As I wrote in Fathers and Anglicans, ‘To betake ourselves to the Fathers, to listen in humility rather than look through the restrictive parameters of the Roman Church, the Greek Church, the Anglican Church, Protestantism, or a myopic modernism, can instantly alter the scene… Despite the fragmentation of the West and the indigenous loyalties to what has been received in Ecclesia Graeca, Ecclesia Romana, Ecclesia Anglicana and Western Protestantism’ and today’s liberal ideologies:

‘… the truly ‘loyal’ member will be just that one who is striving to see beyond the present state of his Church to something richer and truer. Such a Church in effect appeals from itself as at present informed to itself as better informed in the future, and must be constantly consulting those sources from which that better information may be expected to come. The official formularies of the Church of England and its tradition of theological method are in accord with this requirement; for the appeal to Scripture and the appeal to the Fathers both leave room for reinterpretation and adjustment as the Bible and the Fathers come to be better understood’ [H. A. Hodges, Anglicanism and Orthodoxy, A Study in Dialectical Churchmanship].

This is what we find in Herbert Thorndike (1598-1672). Being a theologian who appealed to principle rather than to party or policy, Thorndike was bound to alienate his friends more than conciliate his opponents. It is the same today, because people of principle always put obstructions in the way of the pragmatist’s hopes and schemes. The title of Thorndike’s book, An Epilogue to the Tragedy of the Church of England, is unfortunate and gave an erroneous impression of the tone and temper of the thesis:

“That book was no Epilogue to the played-out tragedy of an extinct Church. It was in spirit, what against all expectation it proved to be in fact, the Prologue to the renewed life of a Church more vigorous than ever. He, who would reform, believes in the existence, and in the value, of that which is to be reformed. And he who spent unlimited toil in searching out and measuring the

foundations of a Church, then, humanly speaking, on the verge of extinction, assuredly believed in that Church’s vitality’ [Haddan, ‘Life’, in Works].

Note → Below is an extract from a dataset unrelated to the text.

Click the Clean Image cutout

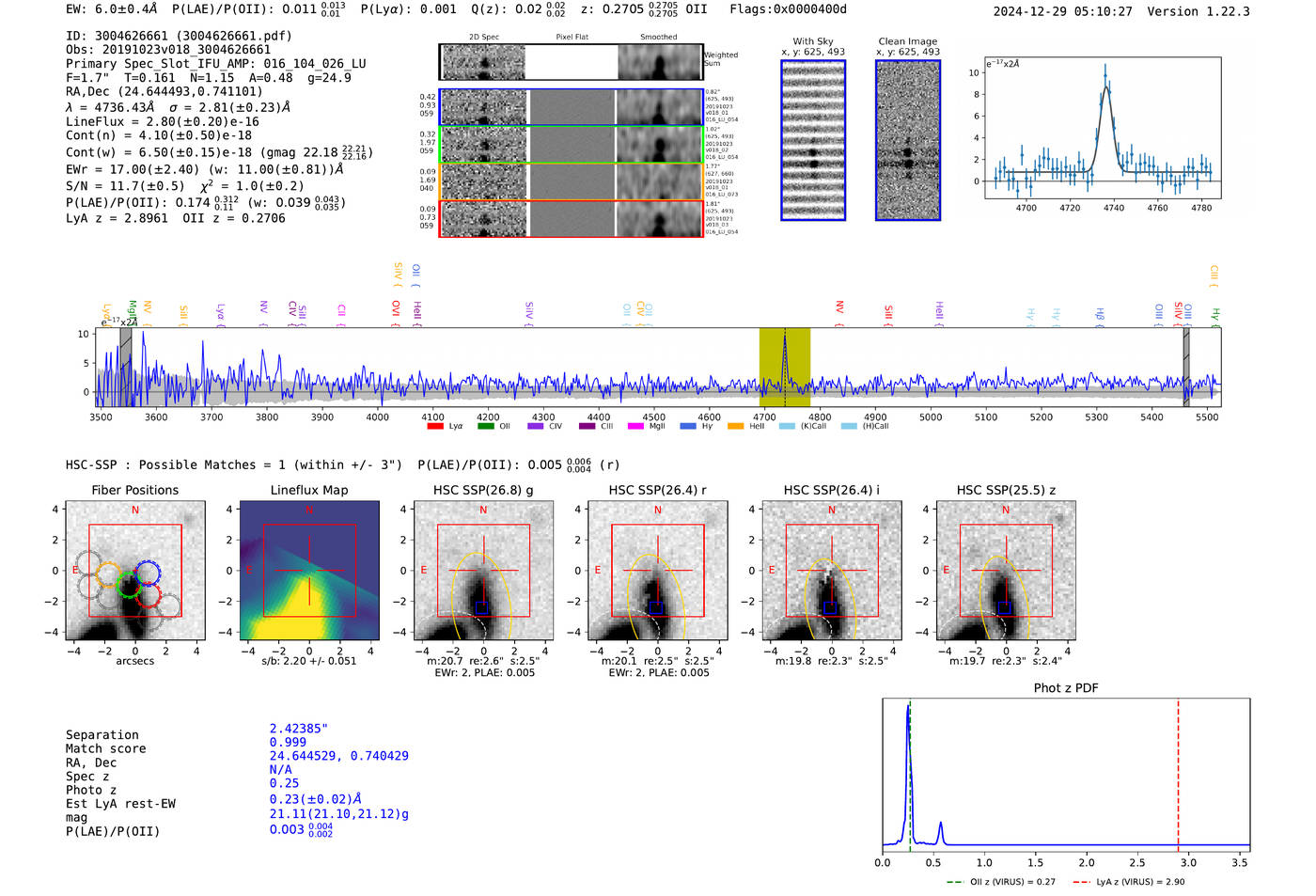click(908, 140)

‘Unity in the Church is of so great advantage to the service of God…that it ought to overshadow and cover very great imperfections in the laws of the Church, all laws being subject to the like’ [Thorndike, Works].

This is especially true in dealing with the universal Church. As Lacey points out: ‘I think we may take it that the breaking up of the Church of England brought home to his conscience the greater urgency of the task of rebuilding the ruins of the Catholic Church, and the necessity of subsuming the smaller reconstruction under the conditions of the greater. In our own day we have been taught by a similar pressure of circumstances that local unification of Christians must not be sought by expedients which would render the larger problem of Catholic reunion more difficult. The necessity of getting down to the bedrock of first principles has been demonstrated. This was the task to which Thorndike now set himself.’

Let the House of Bishops and General Synod take note of this principle before sacrificing the reunion of the universal Church on the altar of political correctness.